Property Lists And User Defaults in Swift

I have written a bit about some of the work I am doing right now. Sadly, for most of this calendar year I have worked with Swift very little. I spent a lot of time working with some old open-source C libraries. Trying to yank my brain from the C precipice and trying to force it back into thinking in Swift.

My boss Brad Larson has been diving into the deep end of the Swift pool and bringing a bunch of treasures up from the bottom that I never would have considered. I am taking one of these treasures and examining how it works and what issues in our code it solves. I am hoping that by taking an elegant solution that many of us might not have thought of that we can all start thinking outside the OOP box.

The first part of this blog post is talking about some Cocoa concepts you probably are familiar with if you are not a new developer. Since I am a new developer, this stuff was new to me and interesting, so if you’ve been programming a while, you can probably skim this first section.

NSCoding, Property Lists, and Objective-C

The main piece of software we utilize at my company is SonoGuide. This is a piece of software that controls our robotics systems. Our systems print very minute amounts of liquid on a very small scale. Our positioner systems must be very precise. Our systems are rated to be accurate down to five microns. For those who haven’t worked with measurements for a while, that is 0.005 millimeters. You know, those super tiny increments on the ruler that are smaller than the tip of your pencil. So we are dealing with things that are incredibly small.

One of the pieces of functionality that we want our users to have is to be able to save coordinates. Since our systems are so precise and measure such small distances, it would be rather annoying for them to have to remember where their solution wells are in relation to the substrate they are printing on. We would like these positions to persist even if the user turns off the computer for the day and comes back next week.

It makes the most sense to keep these locations in the NSUserDefaults, which is a Property List. Property Lists, or plists, are NSDictionaries that contain different types of data. They can include arrays, strings, numbers, and even other NSDictionaries.
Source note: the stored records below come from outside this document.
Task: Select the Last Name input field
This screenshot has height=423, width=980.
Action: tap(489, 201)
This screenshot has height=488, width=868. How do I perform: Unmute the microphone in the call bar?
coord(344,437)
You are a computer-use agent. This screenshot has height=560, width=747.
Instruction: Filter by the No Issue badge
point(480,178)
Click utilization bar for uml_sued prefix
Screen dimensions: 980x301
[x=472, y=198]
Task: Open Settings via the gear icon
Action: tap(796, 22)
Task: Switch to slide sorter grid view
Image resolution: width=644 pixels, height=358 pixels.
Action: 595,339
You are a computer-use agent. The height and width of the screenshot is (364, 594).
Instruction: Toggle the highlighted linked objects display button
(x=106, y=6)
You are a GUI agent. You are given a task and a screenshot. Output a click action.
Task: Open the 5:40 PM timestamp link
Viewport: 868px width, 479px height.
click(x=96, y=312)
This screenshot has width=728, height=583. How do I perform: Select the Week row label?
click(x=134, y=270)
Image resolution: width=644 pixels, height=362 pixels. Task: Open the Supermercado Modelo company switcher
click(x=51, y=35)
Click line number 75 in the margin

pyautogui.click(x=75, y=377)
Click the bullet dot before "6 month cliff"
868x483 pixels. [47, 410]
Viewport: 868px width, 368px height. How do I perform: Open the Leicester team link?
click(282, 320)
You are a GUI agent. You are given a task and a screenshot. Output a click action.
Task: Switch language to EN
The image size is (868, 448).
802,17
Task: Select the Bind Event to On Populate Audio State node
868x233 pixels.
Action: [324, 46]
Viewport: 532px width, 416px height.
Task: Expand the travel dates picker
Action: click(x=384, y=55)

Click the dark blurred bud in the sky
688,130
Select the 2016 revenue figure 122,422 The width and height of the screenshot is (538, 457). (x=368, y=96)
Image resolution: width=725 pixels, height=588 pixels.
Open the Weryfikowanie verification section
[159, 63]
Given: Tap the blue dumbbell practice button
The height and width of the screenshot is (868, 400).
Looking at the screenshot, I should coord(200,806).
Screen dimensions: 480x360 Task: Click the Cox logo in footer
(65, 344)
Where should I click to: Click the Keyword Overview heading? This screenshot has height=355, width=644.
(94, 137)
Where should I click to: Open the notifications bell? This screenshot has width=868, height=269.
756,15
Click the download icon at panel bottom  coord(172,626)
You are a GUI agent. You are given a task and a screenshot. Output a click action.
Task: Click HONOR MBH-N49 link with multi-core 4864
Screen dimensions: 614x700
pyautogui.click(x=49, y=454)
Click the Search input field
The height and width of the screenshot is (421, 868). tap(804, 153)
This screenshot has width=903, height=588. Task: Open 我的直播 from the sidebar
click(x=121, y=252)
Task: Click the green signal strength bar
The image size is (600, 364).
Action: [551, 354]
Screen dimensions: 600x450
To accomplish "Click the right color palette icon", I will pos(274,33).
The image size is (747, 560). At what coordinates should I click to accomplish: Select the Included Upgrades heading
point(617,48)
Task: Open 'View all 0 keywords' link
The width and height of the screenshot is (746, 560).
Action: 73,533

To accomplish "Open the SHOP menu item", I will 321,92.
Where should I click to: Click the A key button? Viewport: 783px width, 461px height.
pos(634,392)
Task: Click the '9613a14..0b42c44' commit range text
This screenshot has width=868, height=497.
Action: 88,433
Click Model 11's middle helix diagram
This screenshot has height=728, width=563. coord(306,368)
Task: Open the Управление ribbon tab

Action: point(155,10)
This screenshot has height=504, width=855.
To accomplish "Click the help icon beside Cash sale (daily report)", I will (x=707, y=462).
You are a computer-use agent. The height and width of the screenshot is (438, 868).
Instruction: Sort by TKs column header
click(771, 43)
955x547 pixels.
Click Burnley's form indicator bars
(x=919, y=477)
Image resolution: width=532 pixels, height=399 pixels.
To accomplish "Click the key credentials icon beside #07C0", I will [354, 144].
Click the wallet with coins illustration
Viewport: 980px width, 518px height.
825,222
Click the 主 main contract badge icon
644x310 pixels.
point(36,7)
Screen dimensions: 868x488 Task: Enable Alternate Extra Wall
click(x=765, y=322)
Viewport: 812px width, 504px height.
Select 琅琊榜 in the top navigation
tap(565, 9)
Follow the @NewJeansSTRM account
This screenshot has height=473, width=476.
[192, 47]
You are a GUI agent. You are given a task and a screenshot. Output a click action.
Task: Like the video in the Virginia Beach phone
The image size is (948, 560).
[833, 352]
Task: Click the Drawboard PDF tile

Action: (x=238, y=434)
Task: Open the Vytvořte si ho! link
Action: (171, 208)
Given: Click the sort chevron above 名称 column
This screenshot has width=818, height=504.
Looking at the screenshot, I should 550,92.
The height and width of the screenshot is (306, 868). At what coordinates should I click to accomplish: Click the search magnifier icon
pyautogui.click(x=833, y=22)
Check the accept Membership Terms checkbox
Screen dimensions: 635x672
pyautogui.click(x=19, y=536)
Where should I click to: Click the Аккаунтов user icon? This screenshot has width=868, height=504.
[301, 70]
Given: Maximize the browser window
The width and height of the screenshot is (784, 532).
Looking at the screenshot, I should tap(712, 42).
So we need an array of coordinate objects that we want to store in the NSUserDefaults that we are able to store and retrieve when necessary.

The way we, and everyone else, accomplished this back in the before time was as follows:

Serialization and NSCoder

While we’re still in the Way Back machine, do you remember that there was a period of time where if you looked at crash logs, you got weird hexadecimal values for where your app crashed rather than a nice, neat, human readable line of code?

The process of turning that value into a line of code is called “serialization.” The best mental explanation I have for serialization is the explanation that Mike Teevee uses to explain what television is in Willy Wonka and the Chocolate Factory:

You photograph something, and then the photograph is split up into millions of tiny pieces, and they go whizzing through the air down to your TV set where they’re all put together again in the right order.

Except instead of a photograph, you are using data and instead of it whizzing through the air, it’s whizzing through your hard drive in an area where it can be persisted and reproduced accurately.

We used the archiving functionality built into Cocoa to do our data serialization. Our persistence needs were not large enough to justify using Core Data and I think it’s possible that Core Data didn’t exist when the project was created. For a good background on choosing how to persist data, read Mattt Thompson’s post on the topic.

Archiving functionality has a few pieces. It has NSKeyedArchiver and NSKeyedUnarchiver for pushing and pulling the data. It also has NSCoder, which is where we, as the programmer, specify how to encode and decode our data.

NSCoding is a protocol that requires two methods to be written to conform to the protocol: encodeWithCoder and initWithCoder.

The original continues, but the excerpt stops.